For Musicians Only, Part One: Play-a-longs

February 20, 2019

We plan to start a series about play-a-longs and divide it into parts. Today, we begin with part one of this series: the definition of a play-a-long, and examples of popular play-a-longs. 

 

First, it's good to get clear what a play-a-long is. A play-a-long is a recording that you can use as accompaniment for when you practice (some musicians use it when performing, as well). Play-a-longs usually provide the following accompaniment: piano, bass, and drums; or just bass and drums, for a particular tune. It's great for soloists, since it helps them learn how to play with a band without actually having to hire musicians and/or form a jam session. Typically, you can get play-a-longs on a mobile device or play them as a CD on a CD player. 

 

Here's a good example of a play-a-long. In this case, the play-a-long is for the jazz standard "Tune Up": 

Play-a-longs like this one are nowadays usually done by a machine, and not real people; but there are exceptions, like Jamey Aebersold's play-a-longs. These have a real pianist (sometimes Aebersold himself, or Kenny Baron), a real bassist (like Tyrone Wheeler), and a real drummer (like Steve Davis). Aebersold's play-a-longs are often purchased in CD format, and included with each CD is a book with corresponding chord sequences and tunes written as sheet music. Each Aebersold play-a-long has between 40 and 80 minutes of play-a-long music, and since each play-a-long book + CD costs about $20 (USD - currency converter), the total cost of the play-a-long is 25-50 cents (USD) per minute of play-a-long music. 

 

For a better price but somewhat poorer musical quality is iReal Pro.
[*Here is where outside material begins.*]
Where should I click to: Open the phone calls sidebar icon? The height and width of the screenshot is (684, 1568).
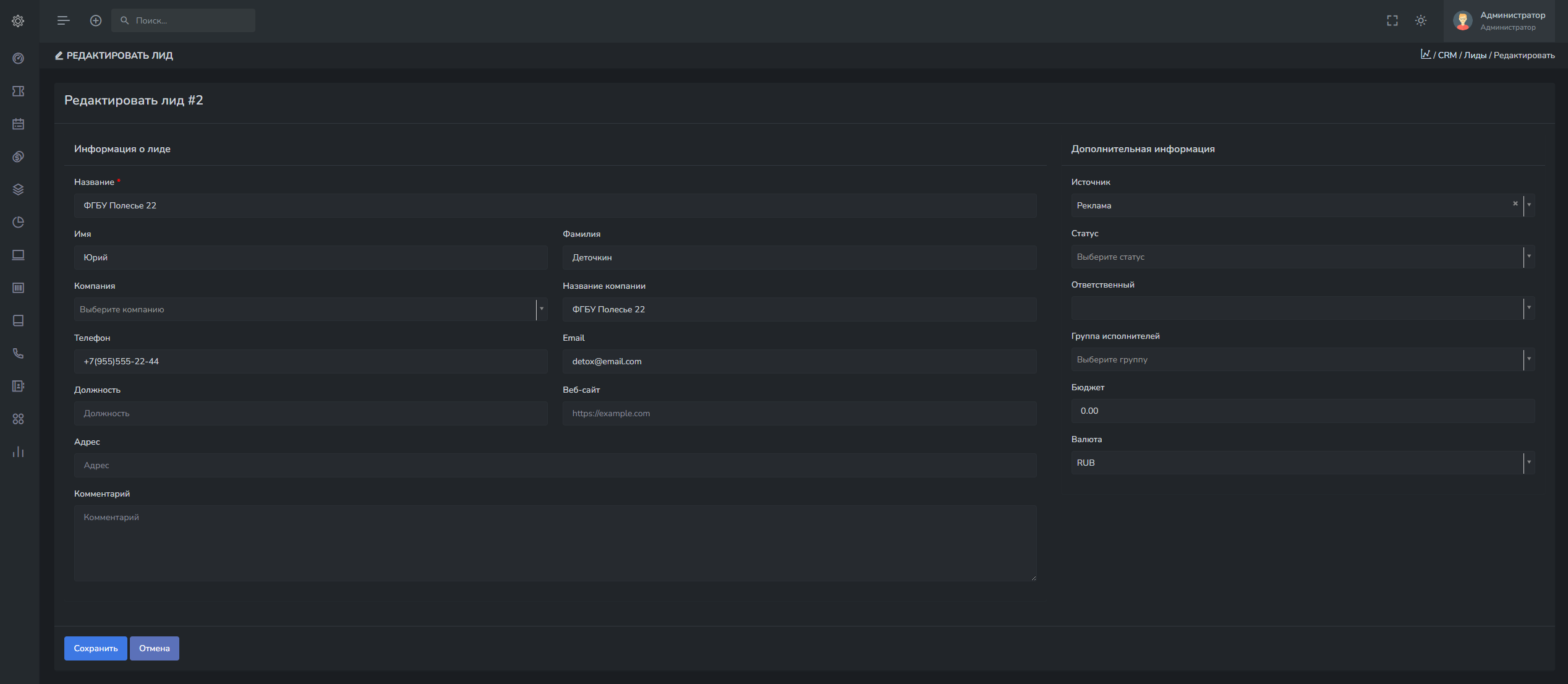pos(18,354)
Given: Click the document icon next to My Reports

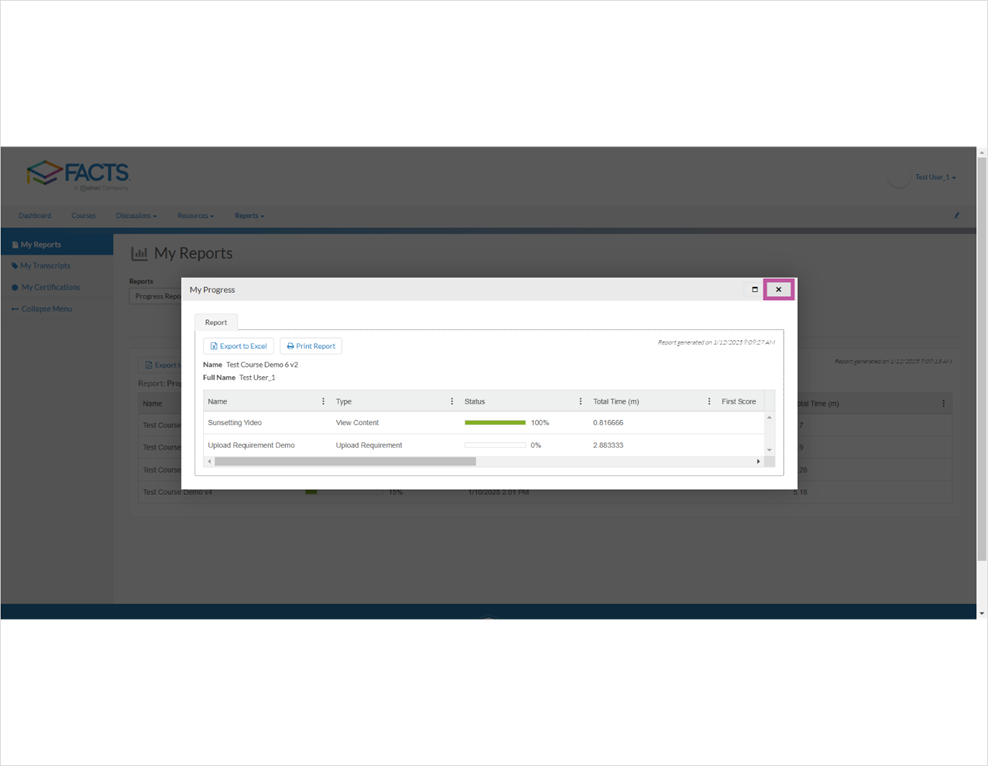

In our article For Musicians Only: the Top Five Apps for Jazz Musicians, we covered iRealPro as being the best iOS app for musicians. The downside to the iRealPro application is that, while it can create a play-a-long for every chord sequence imaginable, it is automated and therefore the rhythm section simply doesn't swing. (Of course, that may be good practice when it comes to playing with other jazz musicians, depending on how good they are.) iRealPro costs about $13 (again, USD) and is a one-time purchase unless you get add-ons later. 

 

There are also play-a-longs on YouTube, which are free. Here's a pretty typical example of a play-a-long on YouTube for the tune "Just Friends": https://www.youtube.com/watch?v=FFoKMeL1uHY. It's not terrible but not outstanding either. You can put something like "[name of tune] Play a long" into YouTube's search and, in most cases for jazz standards, you should be able to find a play-a-long. 

 

So that's the full definition of a play-a-long and the types in which play-a-longs come. More information about play-a-longs will come in a future post (or, perhaps, future posts, plural) in this series.